● Instructions to follow: Turn every line from the one containing "Task: Visit the BLOG section" through the end of the items into a JSON list of strings, one string per line, with blank lines dropped. Leave the pictures out.

● Listing:
******************************
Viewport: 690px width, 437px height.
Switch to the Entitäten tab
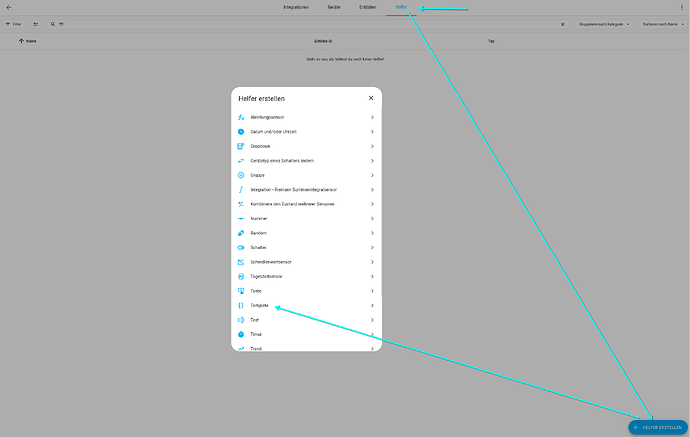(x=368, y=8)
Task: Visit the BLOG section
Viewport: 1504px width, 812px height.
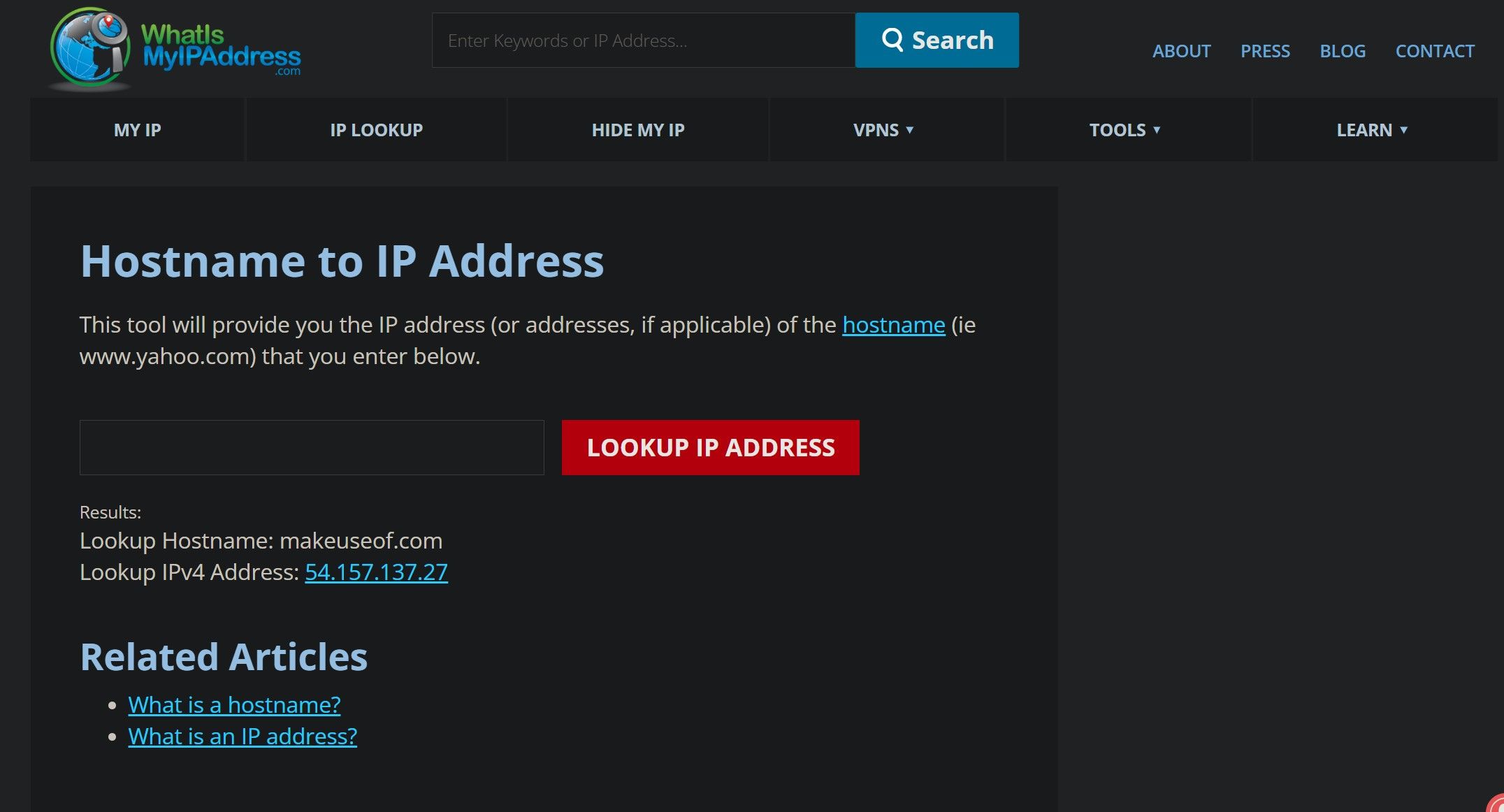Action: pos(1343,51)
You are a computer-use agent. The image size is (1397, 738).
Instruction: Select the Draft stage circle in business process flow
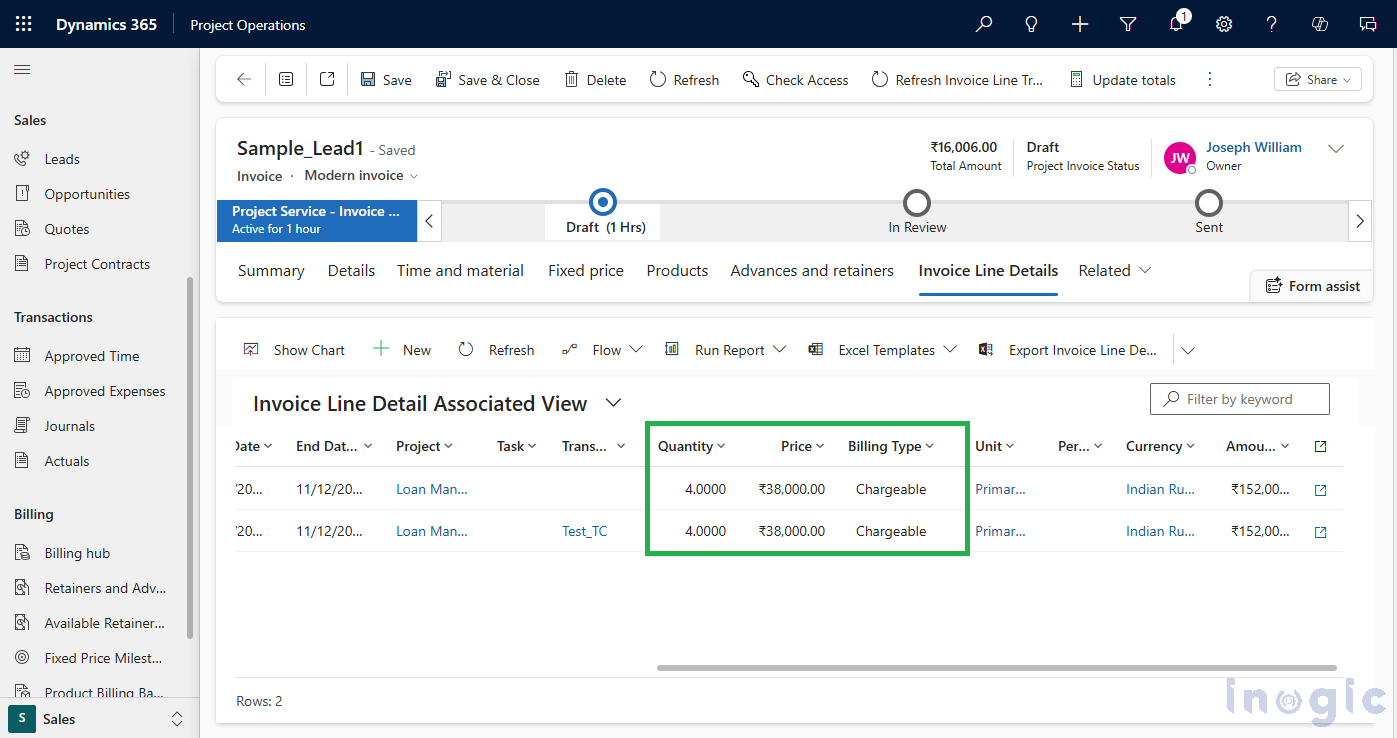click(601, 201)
******************************
● Exercise output:
[
  "Task: Visit the BLOG section",
  "Viewport: 1504px width, 812px height.",
  "Action: pos(1343,51)",
  "You are a computer-use agent. The image size is (1397, 738).",
  "Instruction: Select the Draft stage circle in business process flow",
  "click(601, 201)"
]